=== What is being asked ===
Only the lines of the listing below that run from the line with "The image size is (1204, 1004)." through the line with "the Business performance" are to be set down, word for word. Pictures stay out.

=== Section Start ===

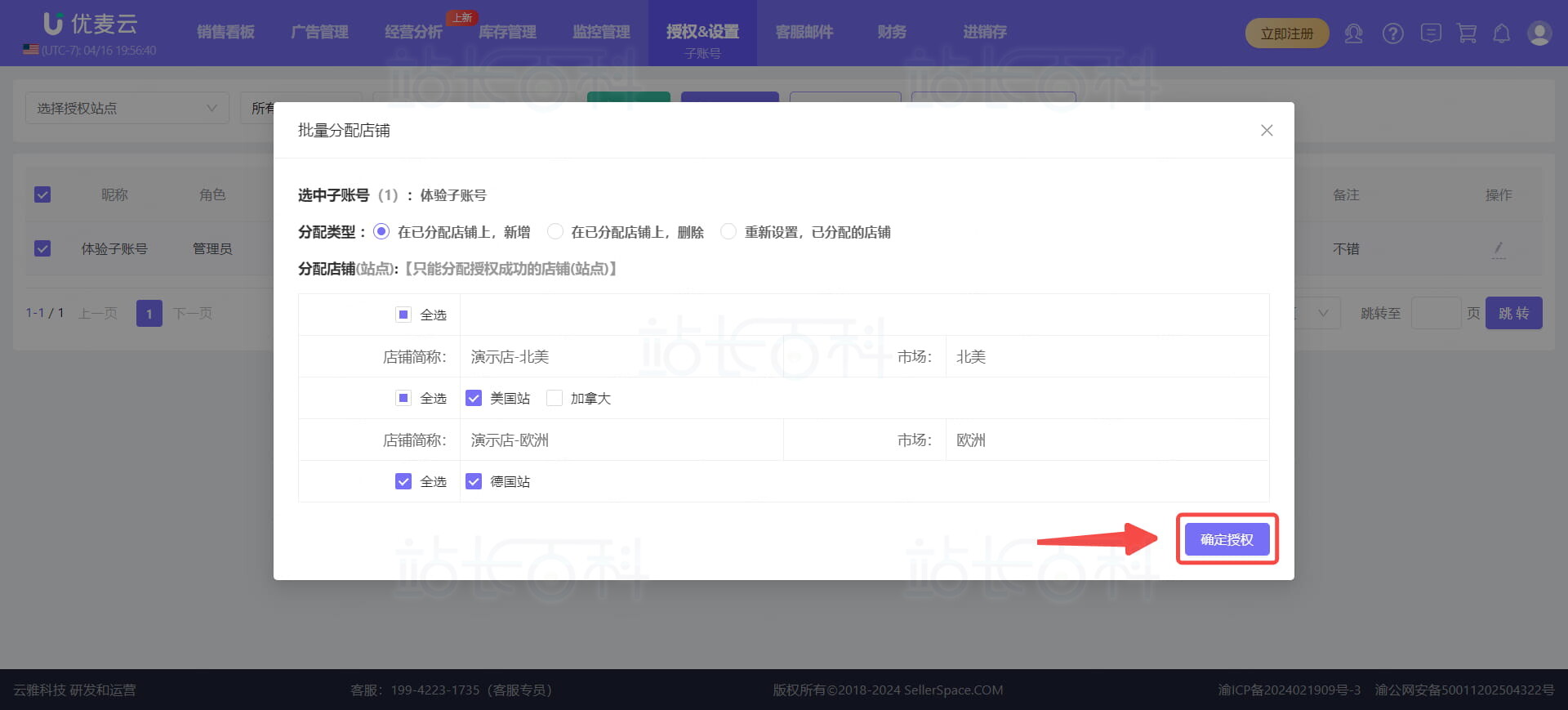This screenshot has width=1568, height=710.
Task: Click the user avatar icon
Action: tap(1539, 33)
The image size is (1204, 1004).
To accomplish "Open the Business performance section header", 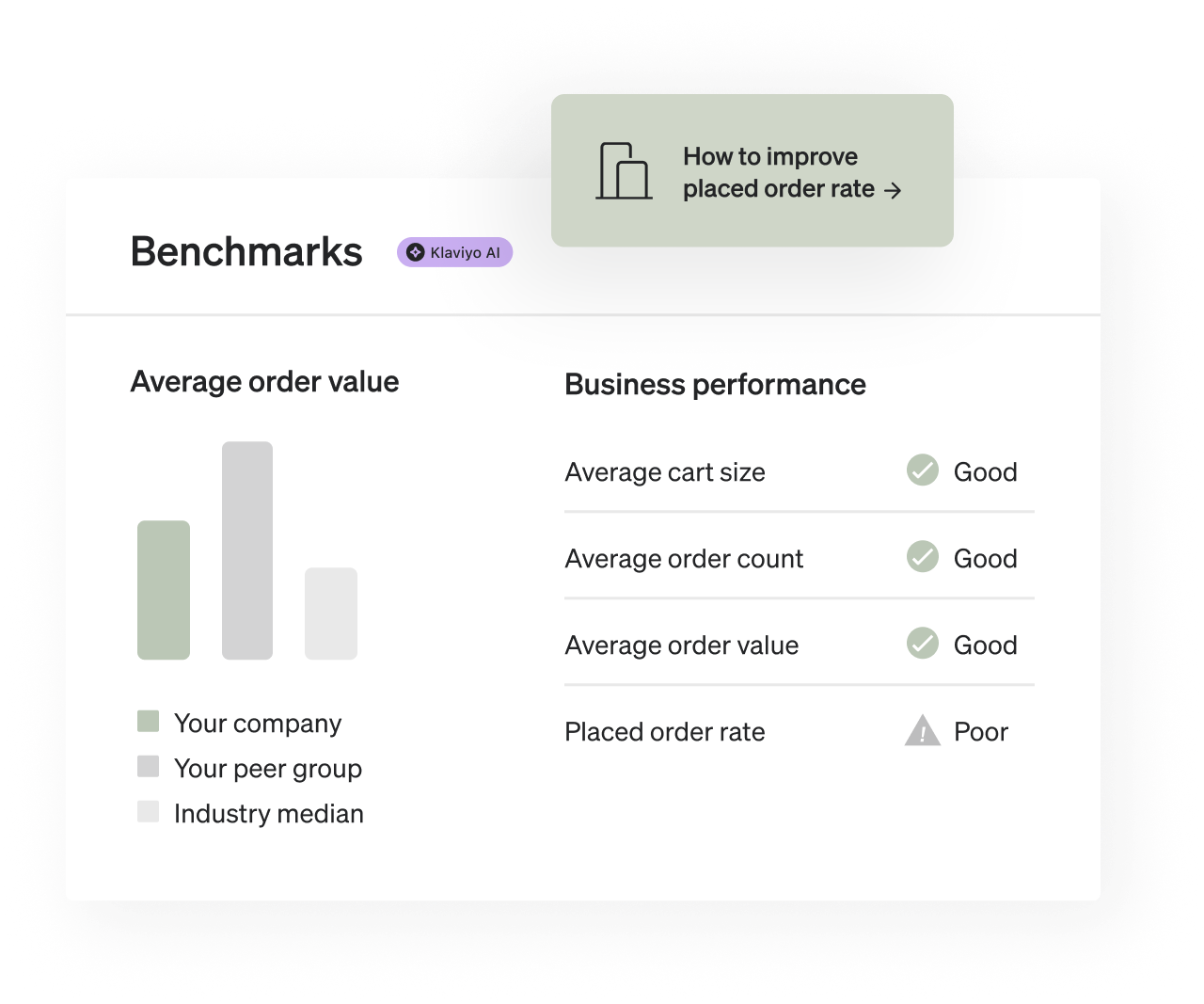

=== Section End ===
=== Section Start ===

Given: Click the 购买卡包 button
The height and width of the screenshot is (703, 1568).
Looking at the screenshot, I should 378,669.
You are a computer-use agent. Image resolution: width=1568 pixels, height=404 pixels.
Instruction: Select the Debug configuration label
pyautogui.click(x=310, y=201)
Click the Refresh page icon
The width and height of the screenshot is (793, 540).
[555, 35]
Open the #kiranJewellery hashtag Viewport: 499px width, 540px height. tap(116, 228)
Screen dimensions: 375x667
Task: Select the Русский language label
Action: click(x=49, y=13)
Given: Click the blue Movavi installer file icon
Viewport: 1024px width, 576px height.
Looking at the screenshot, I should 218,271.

=== Section End ===
=== Section Start ===

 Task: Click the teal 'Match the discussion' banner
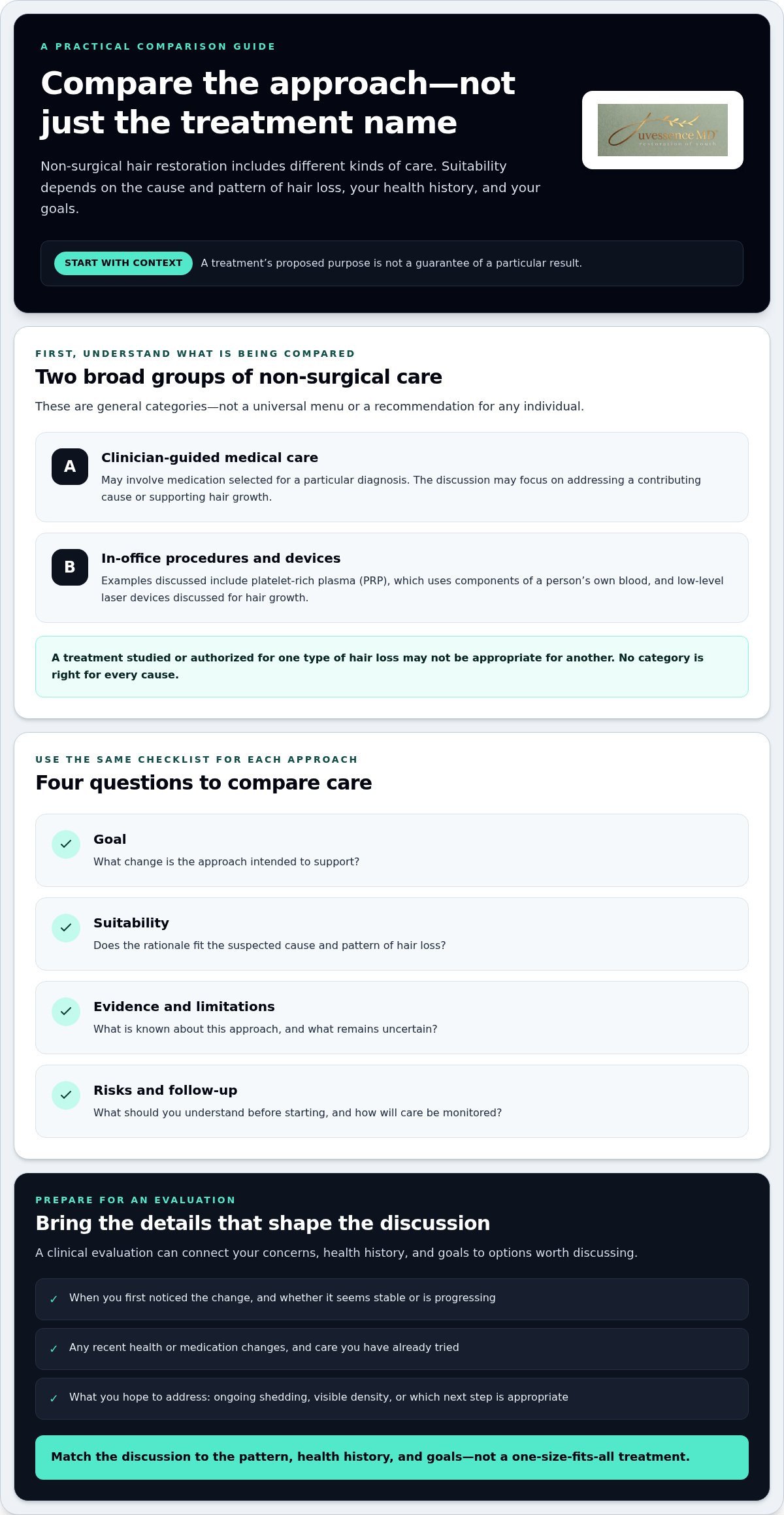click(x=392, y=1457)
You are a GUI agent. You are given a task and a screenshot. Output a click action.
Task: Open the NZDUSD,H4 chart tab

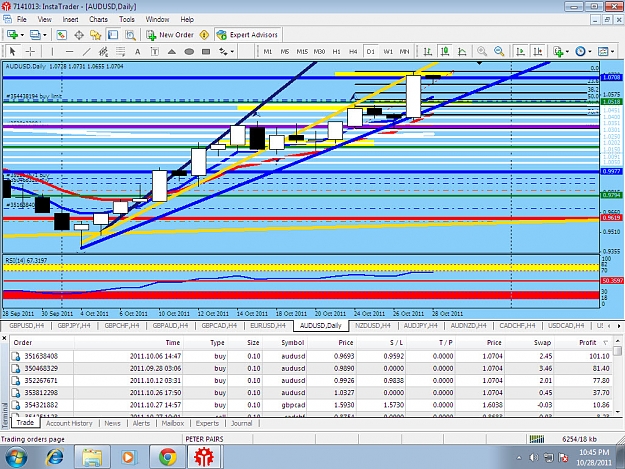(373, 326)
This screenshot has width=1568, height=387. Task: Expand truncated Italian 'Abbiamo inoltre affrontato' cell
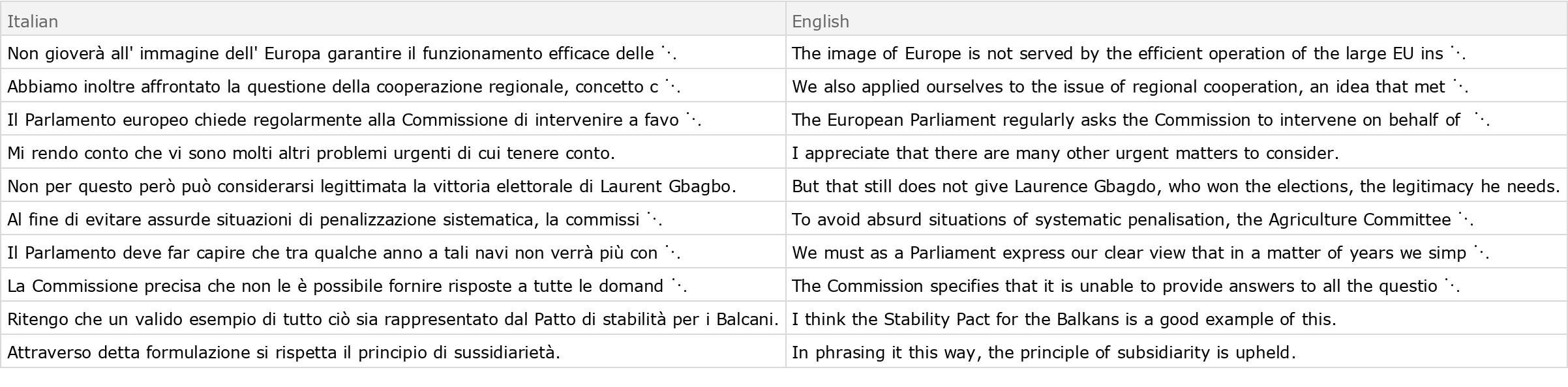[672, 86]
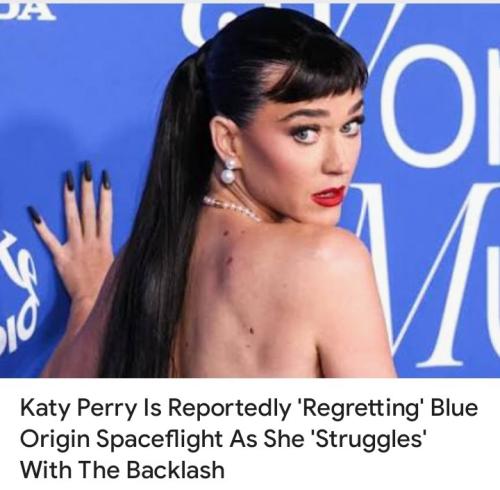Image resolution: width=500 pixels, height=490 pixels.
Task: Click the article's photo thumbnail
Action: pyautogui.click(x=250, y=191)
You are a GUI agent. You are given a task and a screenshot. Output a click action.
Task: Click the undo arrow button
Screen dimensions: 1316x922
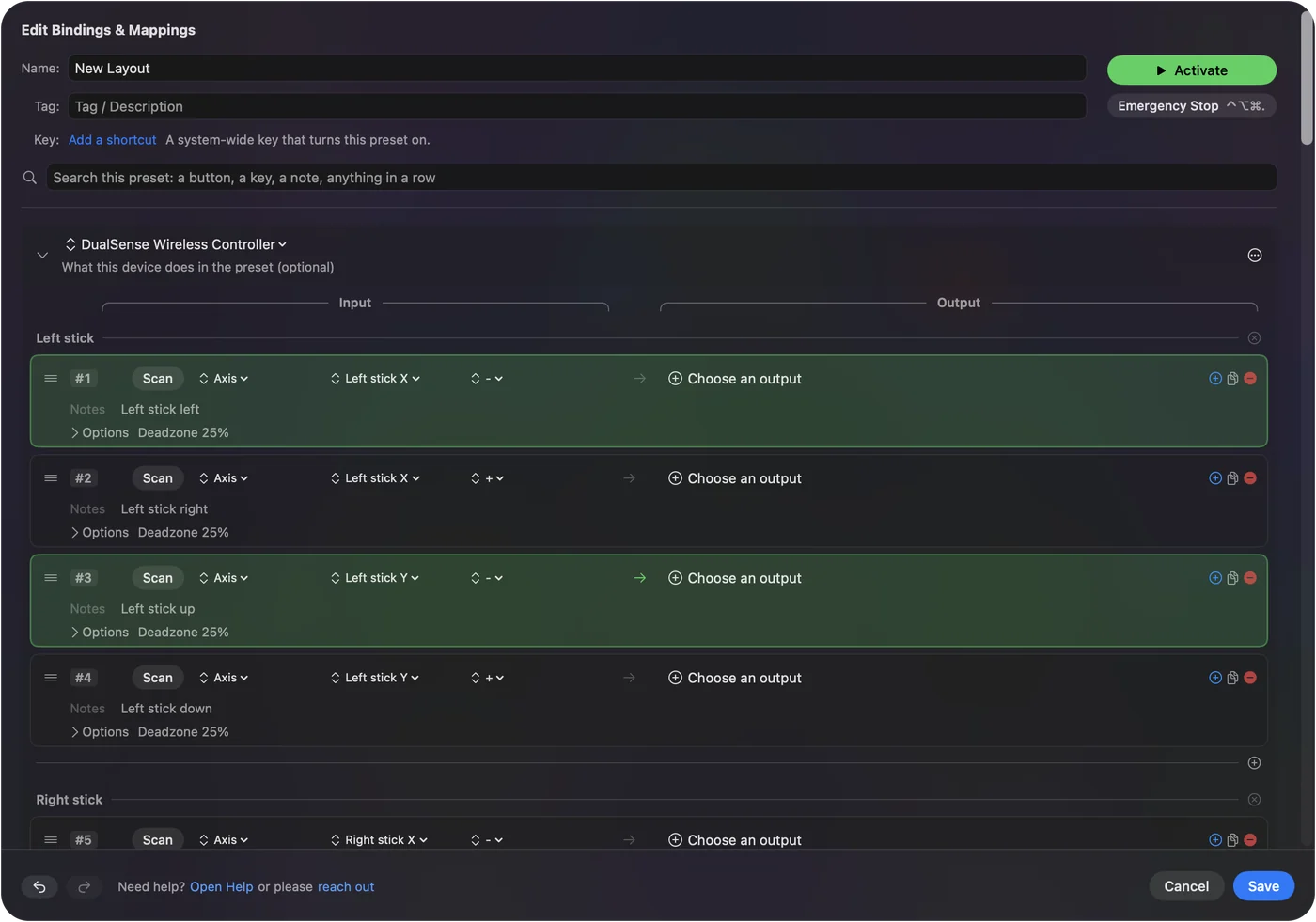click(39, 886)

=== Section End ===

=== Exercise result ===
The image size is (1204, 1004).
To accomplish "Open the Business performance section header", 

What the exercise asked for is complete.